This will be short and sweet, but since everyone else has an opinion, I have to state mine also. Somebody once told me that opinions are like bathroom habits, everybody has them and they usually stink! That being said, here is my opinion:
If the cookies are missing from the cookie jar and you have no crumbs on your shirt, it is kind of hard to prove anything. You can deny it from now on and only you will know for sure. If, however, you continue to run back to the cookie jar someone is going to catch you! Odds are not in your favor on this! Trust me!
Now we come to Tiger and these are the facts: Tiger was pretty well covered in crumbs and there were definitely several cookies ready to talk about what they saw and and discuss exactly how much those cookies ended up costing! Pretty well established fact who had their hand in where and sounds like the cookies were pretty willing to be taken on this trip.

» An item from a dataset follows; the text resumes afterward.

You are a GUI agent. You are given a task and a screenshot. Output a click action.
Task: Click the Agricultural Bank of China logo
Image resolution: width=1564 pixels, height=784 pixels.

So now we have the confession. Did anyone expect him to stand up there and deny this? Did we expect him to apologize to the cookies that jumped out of the jar, knowing full well where they would land? I do not know exactly how many cookies the man devoured, nor do I care. It would behoove me to state here that I don't think the cookies need an apology.

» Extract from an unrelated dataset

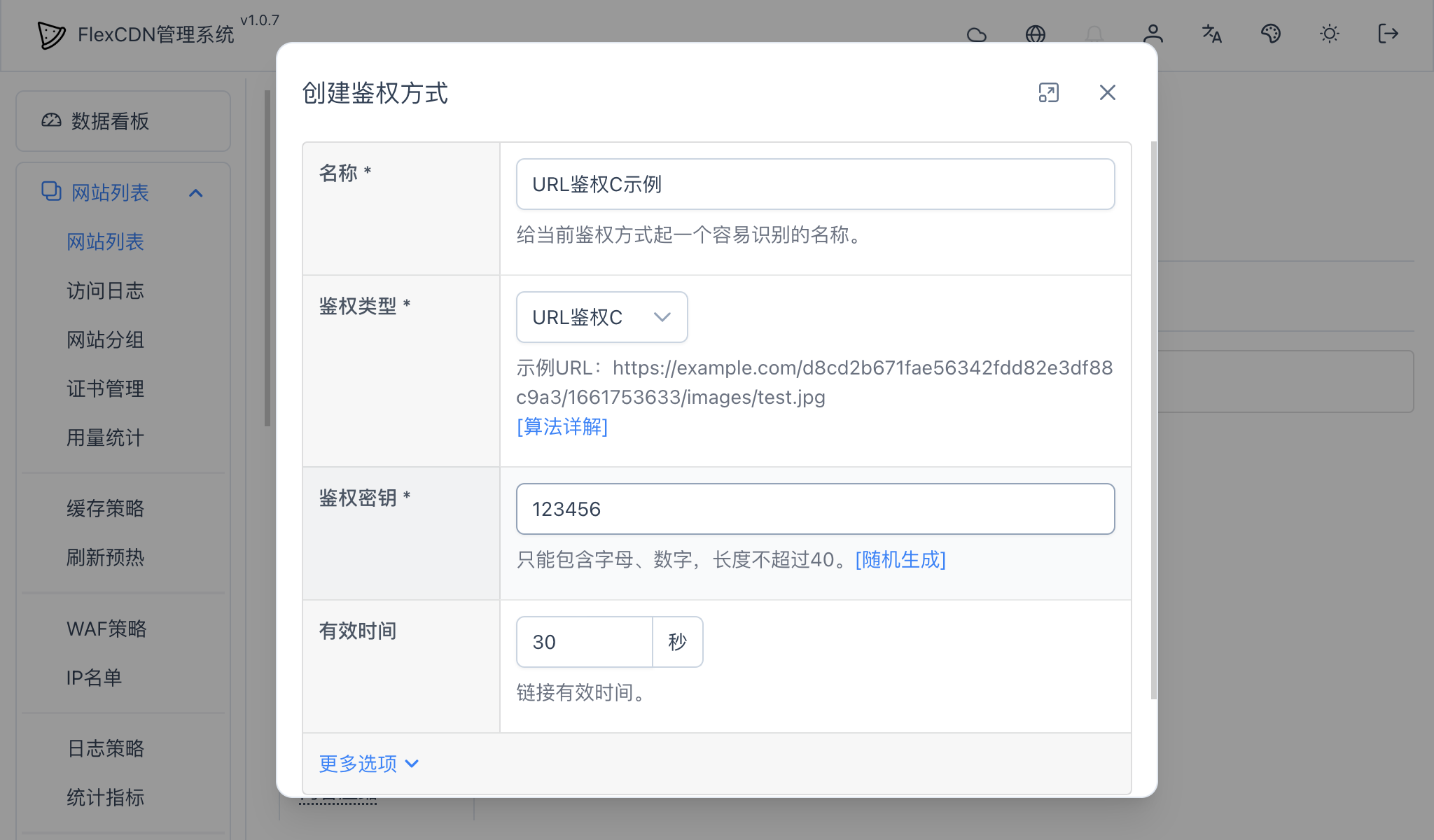
Task: Collapse the 网站列表 sidebar group
Action: (197, 193)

Ever been caught with your hand in the cookie jar? About all you can do at that point is cowboy up and issue a very sincere apology. In my case, it involved a canary, a cat, an open cage, and my mother! Had all the items not been there, I might have been able to lie my way out of that, but I never had that chance.
Back to business! My hat is off to Alina Woods. She has more grace than I could ever hope to muster. She has more faith then most of us. For Tiger I have these words of advice: I hope any sex you had was
safe sex. At this point that is all I have to say to him, but then since I volunteer at Southern Colorado AIDS Project where they have free testing that is always my gut reaction. A little honesty is going to go a long way in this case and time will tell. All favorite sayings from my dear Mother.
1 comment:
Sorry, his wife's name is Elin, not Alina. Alina is my nephew's wife. My bad!